Supplied records below:

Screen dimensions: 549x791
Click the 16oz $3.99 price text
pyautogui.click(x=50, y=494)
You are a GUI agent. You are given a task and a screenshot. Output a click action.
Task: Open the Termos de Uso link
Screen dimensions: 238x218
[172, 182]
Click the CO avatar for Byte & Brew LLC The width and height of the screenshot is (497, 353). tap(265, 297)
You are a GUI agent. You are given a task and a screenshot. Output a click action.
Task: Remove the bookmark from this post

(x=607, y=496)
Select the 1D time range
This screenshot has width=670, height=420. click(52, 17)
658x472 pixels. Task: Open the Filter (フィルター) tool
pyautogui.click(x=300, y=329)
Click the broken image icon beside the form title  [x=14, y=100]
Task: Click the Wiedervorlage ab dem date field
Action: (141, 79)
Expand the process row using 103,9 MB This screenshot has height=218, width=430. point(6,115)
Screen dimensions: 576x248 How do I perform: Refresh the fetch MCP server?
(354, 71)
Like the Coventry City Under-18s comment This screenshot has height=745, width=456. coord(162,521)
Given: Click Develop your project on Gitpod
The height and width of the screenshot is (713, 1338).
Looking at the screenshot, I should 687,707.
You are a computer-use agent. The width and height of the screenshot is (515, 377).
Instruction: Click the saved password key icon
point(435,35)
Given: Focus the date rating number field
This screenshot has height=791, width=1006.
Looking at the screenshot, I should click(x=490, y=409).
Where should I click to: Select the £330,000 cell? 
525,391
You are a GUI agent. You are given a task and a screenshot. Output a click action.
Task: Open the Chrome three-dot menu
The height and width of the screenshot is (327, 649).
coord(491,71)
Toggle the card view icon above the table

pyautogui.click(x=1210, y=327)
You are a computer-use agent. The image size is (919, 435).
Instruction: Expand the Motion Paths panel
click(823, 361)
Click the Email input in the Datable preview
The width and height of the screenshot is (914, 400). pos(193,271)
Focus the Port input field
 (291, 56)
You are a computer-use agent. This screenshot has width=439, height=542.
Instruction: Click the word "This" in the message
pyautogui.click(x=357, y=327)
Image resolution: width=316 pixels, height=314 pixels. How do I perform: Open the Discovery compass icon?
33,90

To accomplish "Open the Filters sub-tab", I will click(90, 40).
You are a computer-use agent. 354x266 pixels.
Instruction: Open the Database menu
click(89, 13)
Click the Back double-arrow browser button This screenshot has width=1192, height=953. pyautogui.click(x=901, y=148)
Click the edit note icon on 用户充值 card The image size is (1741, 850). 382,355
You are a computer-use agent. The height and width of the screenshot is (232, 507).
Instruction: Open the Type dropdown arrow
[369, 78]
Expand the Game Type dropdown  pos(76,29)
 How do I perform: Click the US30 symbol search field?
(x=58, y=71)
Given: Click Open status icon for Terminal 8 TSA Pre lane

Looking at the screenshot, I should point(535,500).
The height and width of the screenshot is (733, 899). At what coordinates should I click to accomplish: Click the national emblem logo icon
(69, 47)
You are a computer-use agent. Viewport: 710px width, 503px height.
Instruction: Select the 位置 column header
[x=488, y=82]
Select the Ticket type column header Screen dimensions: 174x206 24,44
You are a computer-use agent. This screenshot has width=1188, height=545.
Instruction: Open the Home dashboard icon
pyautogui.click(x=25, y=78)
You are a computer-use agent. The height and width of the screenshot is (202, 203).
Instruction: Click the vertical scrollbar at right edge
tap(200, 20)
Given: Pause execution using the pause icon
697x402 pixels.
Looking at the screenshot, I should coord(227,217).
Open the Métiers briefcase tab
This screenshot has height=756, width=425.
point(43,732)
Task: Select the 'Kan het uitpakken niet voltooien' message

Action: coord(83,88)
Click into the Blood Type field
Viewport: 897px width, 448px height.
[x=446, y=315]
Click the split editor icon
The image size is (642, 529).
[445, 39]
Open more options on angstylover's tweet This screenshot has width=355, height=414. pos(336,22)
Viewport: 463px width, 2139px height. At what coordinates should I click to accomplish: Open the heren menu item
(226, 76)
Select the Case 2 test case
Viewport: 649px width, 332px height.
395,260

End of Supplied records.

> **What the task requires**: Lines from the one containing "The image size is (642, 529)." to the end of the data are to be printed exactly, including the first and last.

> **Result of this exercise**:
The image size is (642, 529).
[445, 39]
Open more options on angstylover's tweet This screenshot has width=355, height=414. pos(336,22)
Viewport: 463px width, 2139px height. At what coordinates should I click to accomplish: Open the heren menu item
(226, 76)
Select the Case 2 test case
Viewport: 649px width, 332px height.
395,260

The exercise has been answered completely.